Mr Marshall added: “I remember that the bed was new and Claire had mentioned that there was something wrong with it.
He confirmed that he and Mrs Busby ‘are no longer together’, but added: ‘This was the worst thing that had ever happened to me in my life and affected me very badly.’
Her barrister Winston Hunter QC said she expected the mattress to support her weight as she lay back on the bed, but that it failed to do so and she continued moving “backwards and downwards”.
He told the court: “It is the claimant’s case that the point at which she left the bed is precisely the location where the different height of the two divans was at its maximum.
“It represented the area where the mattress was most likely to ‘fall away’ due to the fact that it was partially unsupported.”
Mr Hunter said it was accepted that the particular circumstances of the accident are unusual, but it was enough for there to have been “some foresight of some loss of balance in the use of the bed” for the firm to be found liable.

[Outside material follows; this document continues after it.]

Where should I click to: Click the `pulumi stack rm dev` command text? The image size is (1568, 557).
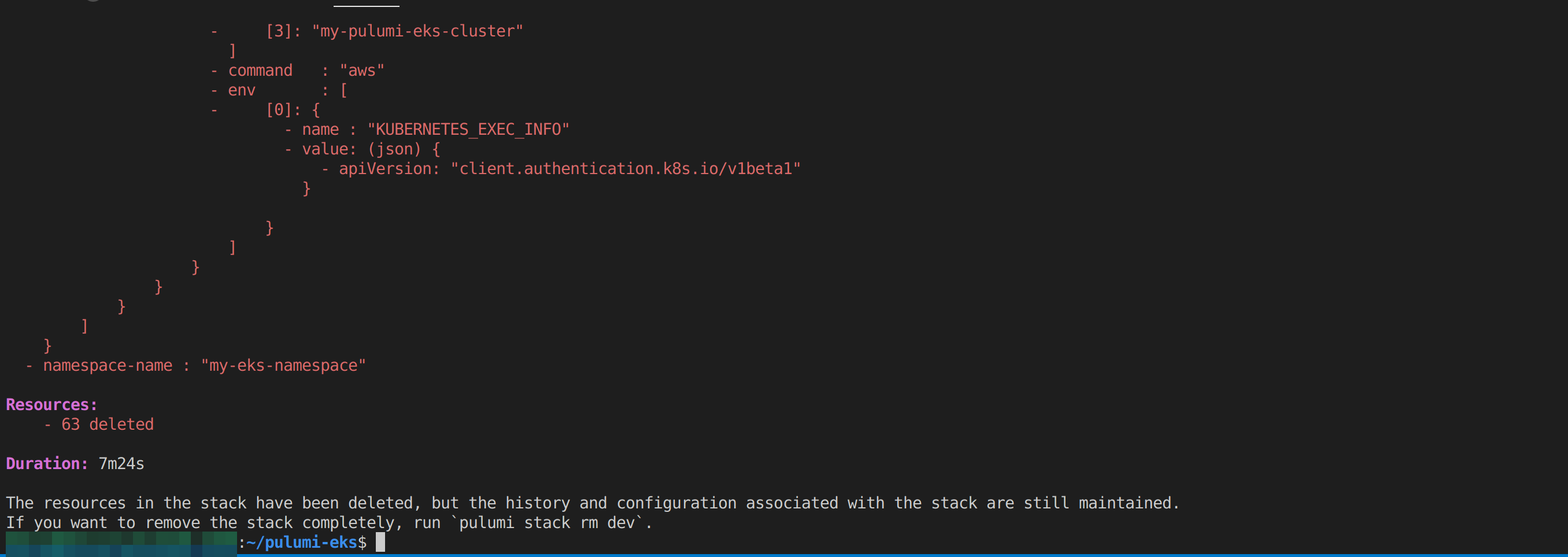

The bed company has denied all the blame for the incident, with its lawyers arguing the bed was properly assembled at the time of delivery. They also said that even if the two gliders were missing by the time of the accident, that would not have caused the bed to lose balance in the way suggested by Ms Busby.
Neil Block QC, for the firm, said: “It is overwhelmingly likely that, whatever her actions, they were too close to the edge of the bed and she simply lost balance and toppled backwards.”
The hearing at the High Court continues.